## [Trecho do documento]
Mandaram-se expedir.

ORDEM DO DIA

Eleição de commissões

O Sr. Presidente: — Vae proceder-se á eleição da commissão de regimento e disciplina. Convido os Srs. Deputados a formularem as suas listas.

Procede-se á chamada.

O Sr. Presidente: — Convido para escrutinadores os Srs. Sousa Tavares e Mendonça David.

Corrido o escrutinio, verificou-se terem entrado na urna 61 listas, sendo eleitos por igual numero de votos os Srs:

Antonio Rodrigues Costa da Silveira.
Augusto de Castro Sampaio Côrte Real.
Augusto Cesar Claro da Ricca.
Conde de Castro e Solla.
Henrique de Mello Archer e Silva.
José da Ascensão Guimarães.
José Cabral Correia do Amaral.
José Joaquim Mendes Leal.
José Paulo Monteiro Cancella.

O Sr. Presidente: — Vae proceder-se á eleição simultanea das commissões de agricultura e administrativa. Convido os Srs. Deputados a formularem as suas listas.

Procede-se á chamada.

O Sr. Presidente: — Convido para escrutinadores os Srs. José Osorio da Gama e Castro e José dos Santos Pereira Jardim.

Corrido o escrutinio, verificou-se terem entrado na urna 56 listas, sendo eleitos, com igual numero de votos, para a commissão administrativa, os Srs:

Augusto de Castro Sampaio Côrte Real.
Mariano José da Silva Prezado.
João do Sousa Tavares.

## [Os dados]
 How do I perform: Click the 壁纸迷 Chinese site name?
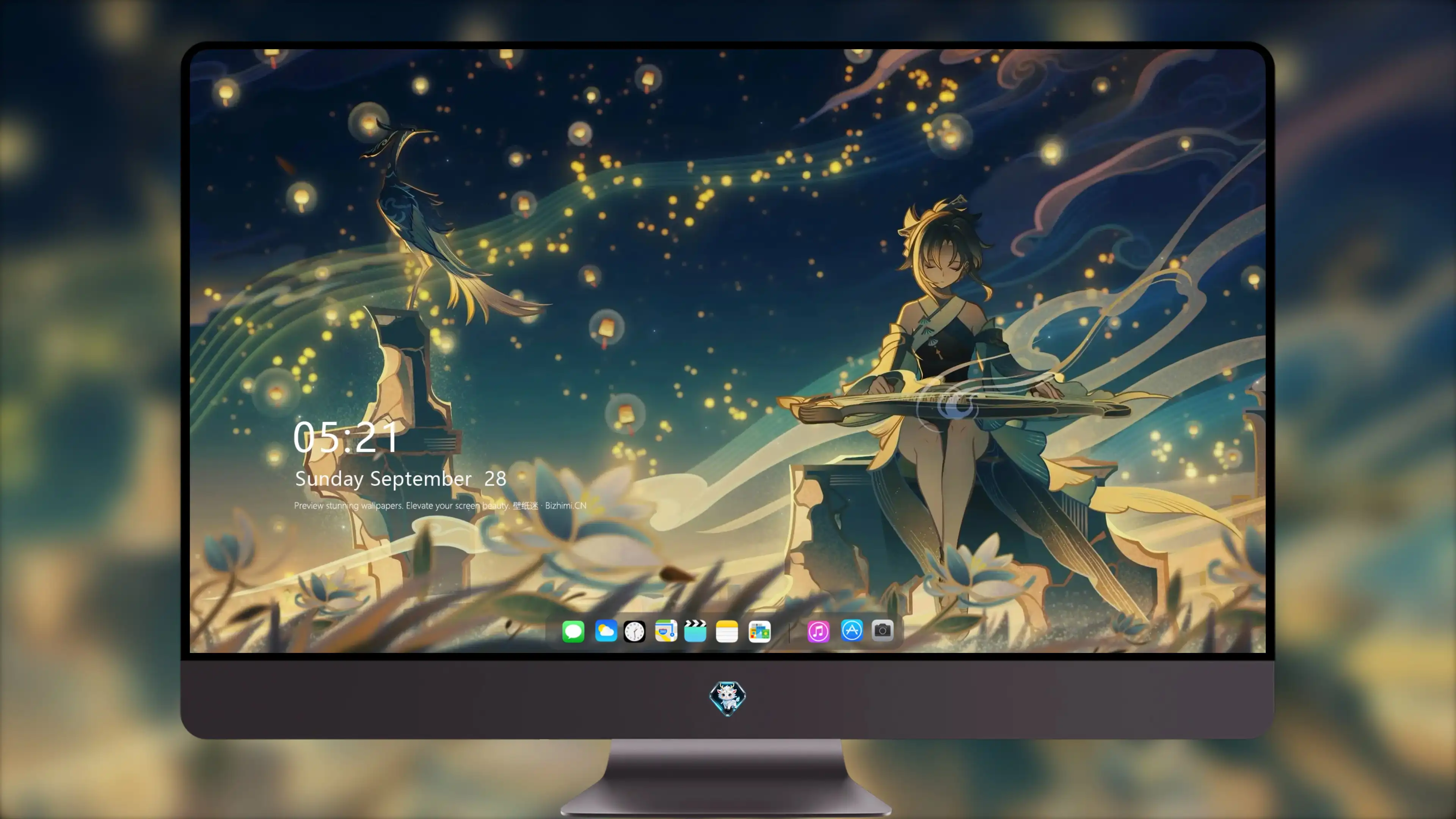click(525, 505)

## [Tarefas a realizar]
(1) Indique se cada afirmação concorda com o trecho do documento, respondendo sim ou não e citando as palavras do trecho que decidem a questão. (a) Na eleição da comissão de regimento e disciplina entraram 61 listas na urna. (b) Os escrutinadores da primeira eleição foram José Osorio da Gama e Castro e José dos Santos Pereira Jardim. (c) As comissões de agricultura e administrativa foram eleitas em votações separadas.
(2) Atualize o trecho do documento de "ORDEM DO DIA" a "Costa da Silveira.", substituindo "escrutinadores" por "apuradores".

## [Respostas numeradas]
(1)
(a) Sim: "verificou-se terem entrado na urna 61 listas"
(b) Não: "Convido para escrutinadores os Srs. Sousa Tavares e Mendonça David."
(c) Não: "Vae proceder-se á eleição simultanea das commissões de agricultura e administrativa."

(2)
ORDEM DO DIA

Eleição de commissões

O Sr. Presidente: — Vae proceder-se á eleição da commissão de regimento e disciplina. Convido os Srs. Deputados a formularem as suas listas.

Procede-se á chamada.

O Sr. Presidente: — Convido para apuradores os Srs. Sousa Tavares e Mendonça David.

Corrido o escrutinio, verificou-se terem entrado na urna 61 listas, sendo eleitos por igual numero de votos os Srs:

Antonio Rodrigues Costa da Silveira.